### Dane
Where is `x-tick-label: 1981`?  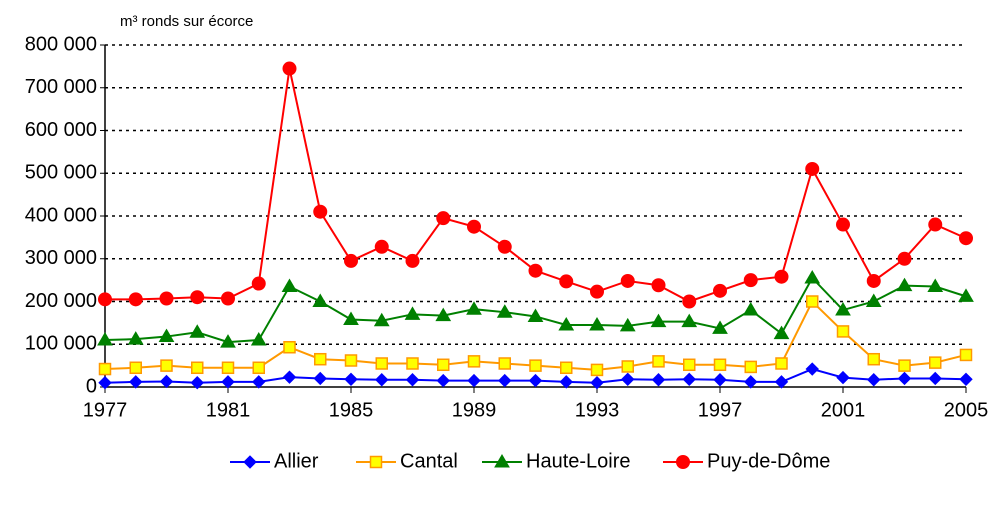 x-tick-label: 1981 is located at coordinates (228, 410).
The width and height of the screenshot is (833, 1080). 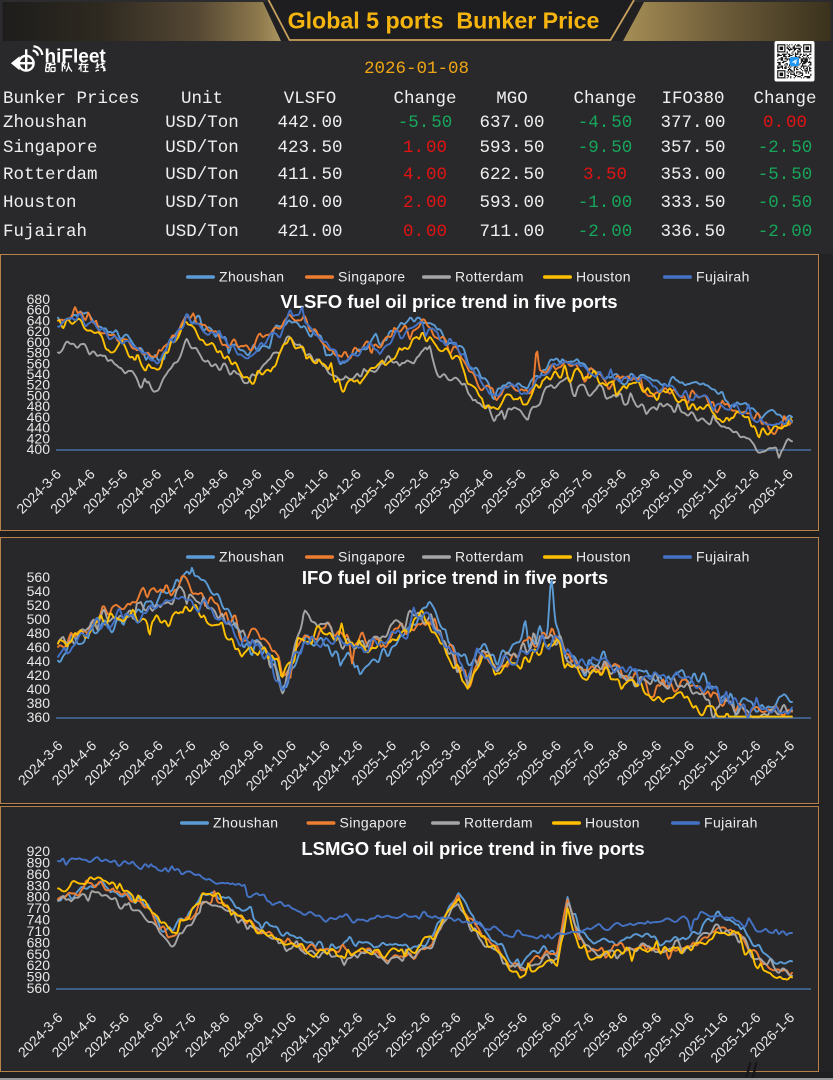 I want to click on svg-text: 770, so click(x=39, y=908).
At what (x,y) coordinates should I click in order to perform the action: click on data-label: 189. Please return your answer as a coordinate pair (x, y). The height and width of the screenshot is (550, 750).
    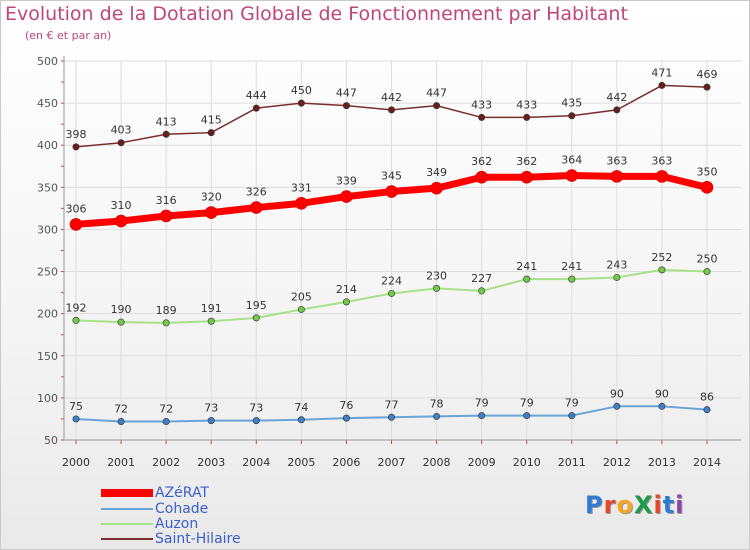
    Looking at the image, I should click on (166, 310).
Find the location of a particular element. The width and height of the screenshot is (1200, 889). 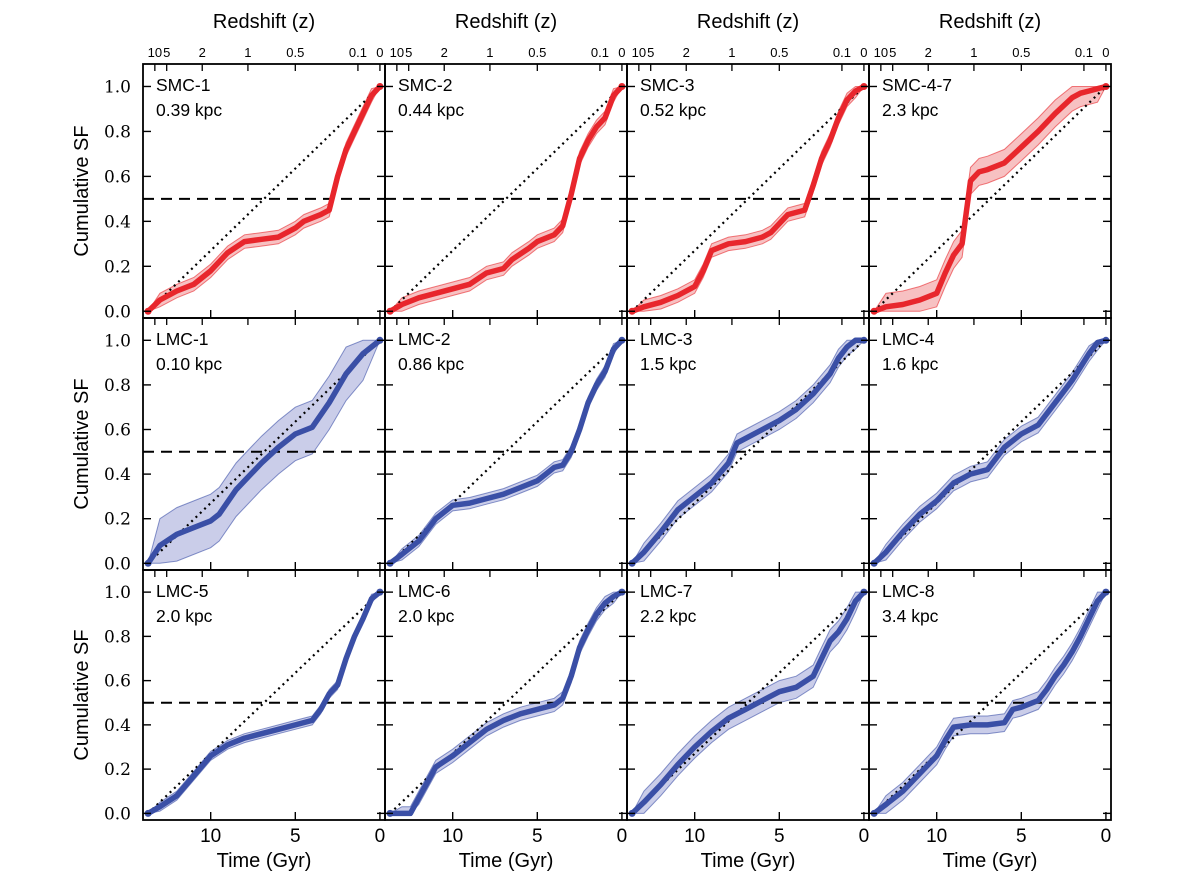

panel-lmc-8: 10 5 0 LMC-8 3.4 kpc is located at coordinates (990, 708).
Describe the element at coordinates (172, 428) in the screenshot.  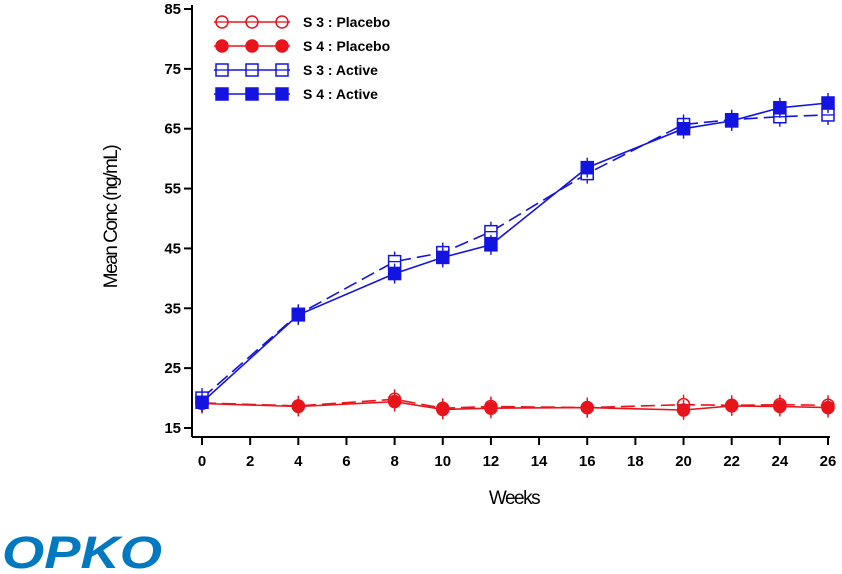
I see `y-tick-label: 15` at that location.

### Co należy zrobić
Przedstaw jako dwukolumnowy plik CSV z kolumnami zapytanie i wynik fragment zestawienia zaczynający się od wiersza zawierającego „Describe the element” i kończący się na końcu zestawienia, oba krańce włącznie. Każde zapytanie i jego odpowiedź umieść w osobnych polach w cudzysłowie, z podziałami wierszy zamienionymi na spacje, i pomiń obrazy.

### Rozwiązanie zadania
zapytanie,wynik
"Describe the element at coordinates (172, 428) in the screenshot.","I see `y-tick-label: 15` at that location."